Similarly, in the first half of the episode, it was the quieter moments that stood out for me. If the sight of a dirty, ragged Margaery in her cell struck me last week, it was nothing compared to the sight of dirty, nearly broken Cersei. She rages against her septa jailer, who's withholding water to force a confession, and she roars at Qyburn's implied suggestion that she give into the High Sparrow rather than face a trial for her high crimes. (For the record, those crimes would be fornication, incest, treason, and murder. Quite the pupu platter there.) But the moments with the most heft were the small ones, like the beat where she realizes Tommen won't be coming to her, or the point where, alone in her cell, she gets on her knees and begins to lick spilled water from the dirty floor, her formerly glorious blonde hair filling the frame as if to hide her debasement. Lena Headey can go big and broad with the best of them, but her genius is in the close-up. She uses the fact that Cersei has the world's worst poker face to great character advantage in these scenes: With every grimace and tiny flinch, we see the imperious, impetuous queen become a little more grounded, a little more vulnerable.
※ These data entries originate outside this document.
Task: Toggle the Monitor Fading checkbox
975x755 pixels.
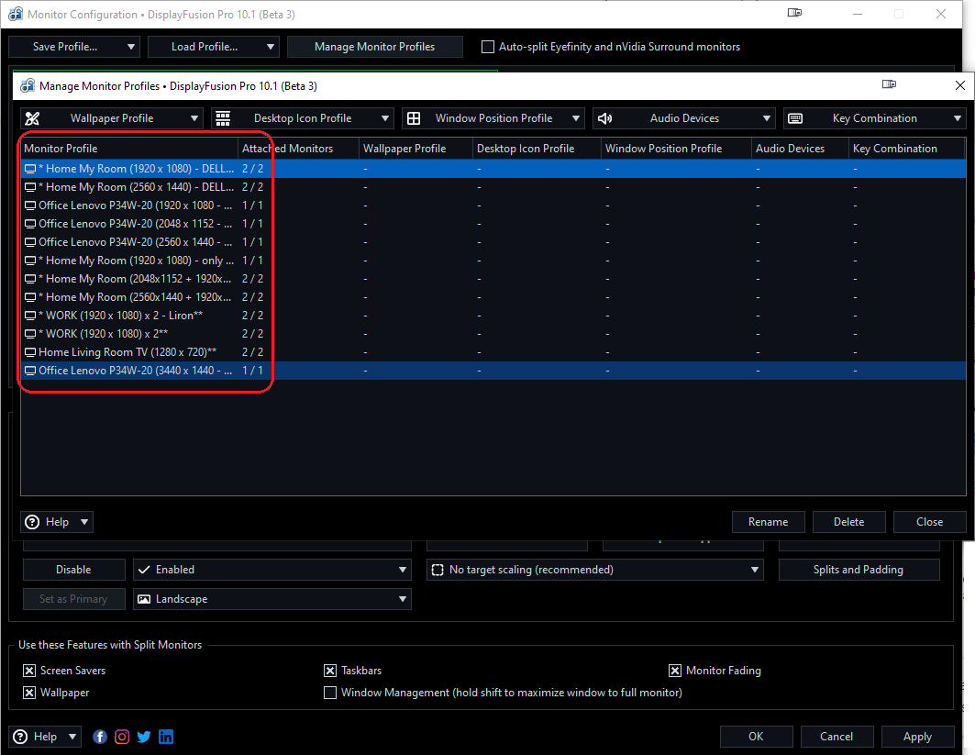Action: (x=675, y=671)
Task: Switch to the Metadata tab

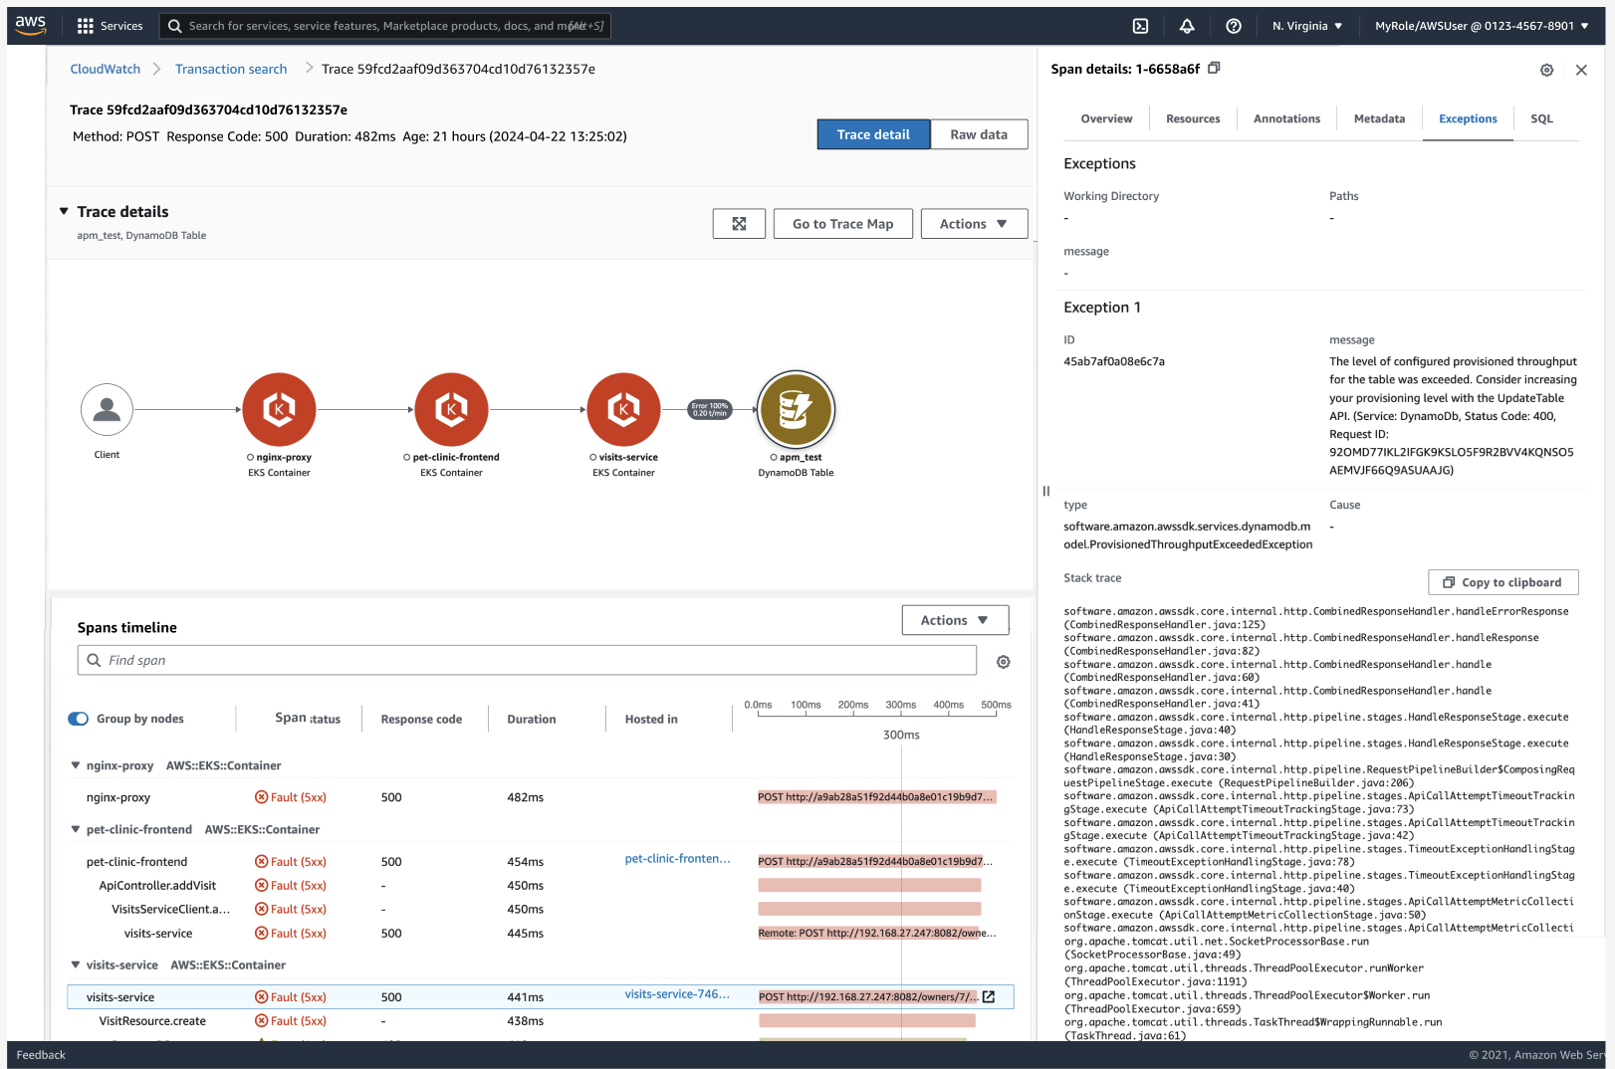Action: click(x=1379, y=118)
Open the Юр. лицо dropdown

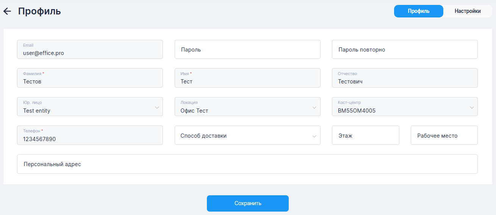point(90,107)
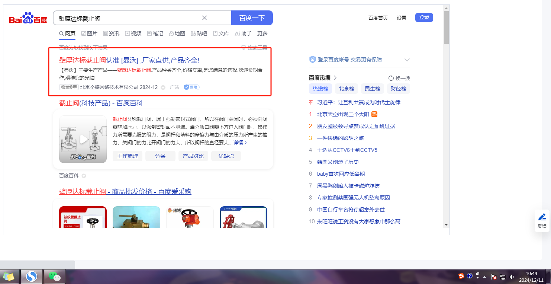Click the volume speaker tray icon

[x=512, y=277]
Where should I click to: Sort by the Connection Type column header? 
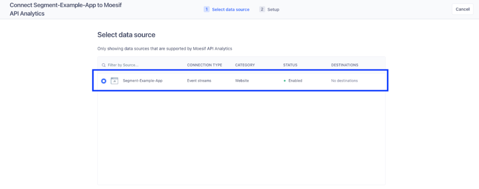[x=204, y=65]
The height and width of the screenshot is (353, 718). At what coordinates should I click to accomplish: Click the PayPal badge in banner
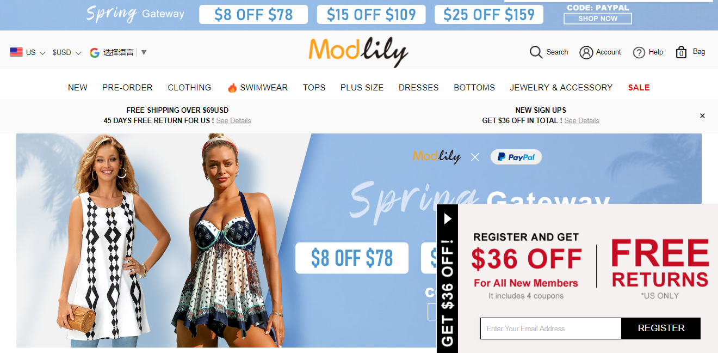(x=516, y=157)
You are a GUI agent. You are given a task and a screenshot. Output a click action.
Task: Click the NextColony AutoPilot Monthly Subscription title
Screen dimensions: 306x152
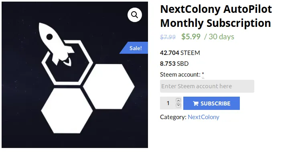216,16
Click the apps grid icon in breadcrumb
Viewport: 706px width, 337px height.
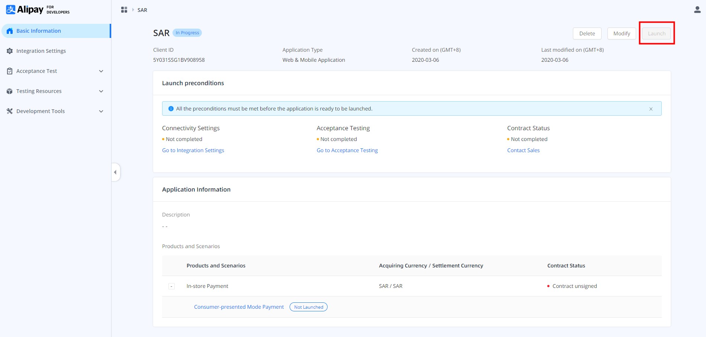point(124,10)
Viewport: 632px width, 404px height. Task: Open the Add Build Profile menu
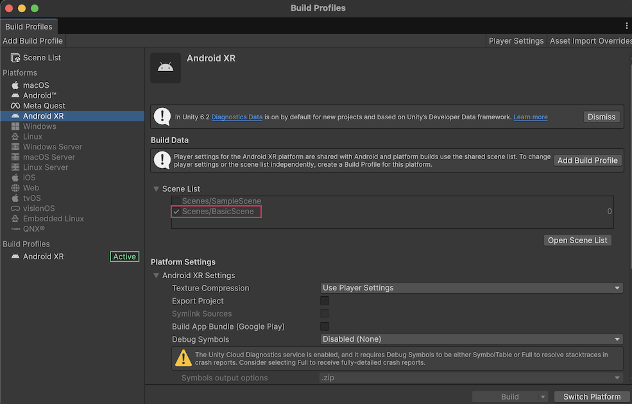[33, 40]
Similarly, in Meereen, it was a pleasure to watch Daenerys and Tyrion ease into each other's presence, even though it did seem to happen pretty fast. (I'm not exactly sure what evidence Tyrion is relying on for his conclusion that Dany just might be Westeros's great white-blonde hope, but clearly he’s seeing some spark of political skill that I don’t.) There's a certain equality between the two of them that neither has experienced for a good long while now, giving each character a chance to play with a fresh relationship dynamic. This is established neatly in the first scene, which begins with Dany very high and Tyrion very low, the camera cutting between their perspectives. As he counsels her to exile Jorah, Tyrion walks up the stairs toward her, literally minimizing the distance between them. (And, of course, emphasizing the distance between her and Jorah — who promptly decides, it seems, to double down on a tactic that already failed him once: He returns to the slaver and trades his freedom for a chance to fight in front of Daenerys again, in the Great Games.)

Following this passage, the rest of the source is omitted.